*Work item:*
Copy out nothing but the line containing "Task: Switch to the Envío tab" and the lines that follow it to the end of the entries, exactly as they stand.

*Input material:*
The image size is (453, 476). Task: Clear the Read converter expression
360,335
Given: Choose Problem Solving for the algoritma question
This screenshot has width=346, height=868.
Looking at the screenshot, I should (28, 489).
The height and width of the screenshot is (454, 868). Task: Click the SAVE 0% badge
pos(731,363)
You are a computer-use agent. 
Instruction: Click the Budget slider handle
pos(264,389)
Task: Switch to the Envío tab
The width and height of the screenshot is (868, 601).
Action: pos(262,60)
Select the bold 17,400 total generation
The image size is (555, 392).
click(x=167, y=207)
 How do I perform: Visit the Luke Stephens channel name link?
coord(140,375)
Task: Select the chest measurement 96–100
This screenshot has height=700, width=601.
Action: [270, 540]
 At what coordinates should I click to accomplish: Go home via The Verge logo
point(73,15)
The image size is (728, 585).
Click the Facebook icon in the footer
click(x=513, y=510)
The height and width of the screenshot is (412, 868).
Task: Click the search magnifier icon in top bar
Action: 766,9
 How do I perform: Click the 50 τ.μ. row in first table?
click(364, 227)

*Finished exercise:*
Task: Switch to the Envío tab
The width and height of the screenshot is (868, 601).
Action: pos(262,60)
Select the bold 17,400 total generation
The image size is (555, 392).
click(x=167, y=207)
 How do I perform: Visit the Luke Stephens channel name link?
coord(140,375)
Task: Select the chest measurement 96–100
This screenshot has height=700, width=601.
Action: [270, 540]
 At what coordinates should I click to accomplish: Go home via The Verge logo
point(73,15)
The image size is (728, 585).
Click the Facebook icon in the footer
click(x=513, y=510)
The height and width of the screenshot is (412, 868).
Task: Click the search magnifier icon in top bar
Action: 766,9
 How do I perform: Click the 50 τ.μ. row in first table?
click(364, 227)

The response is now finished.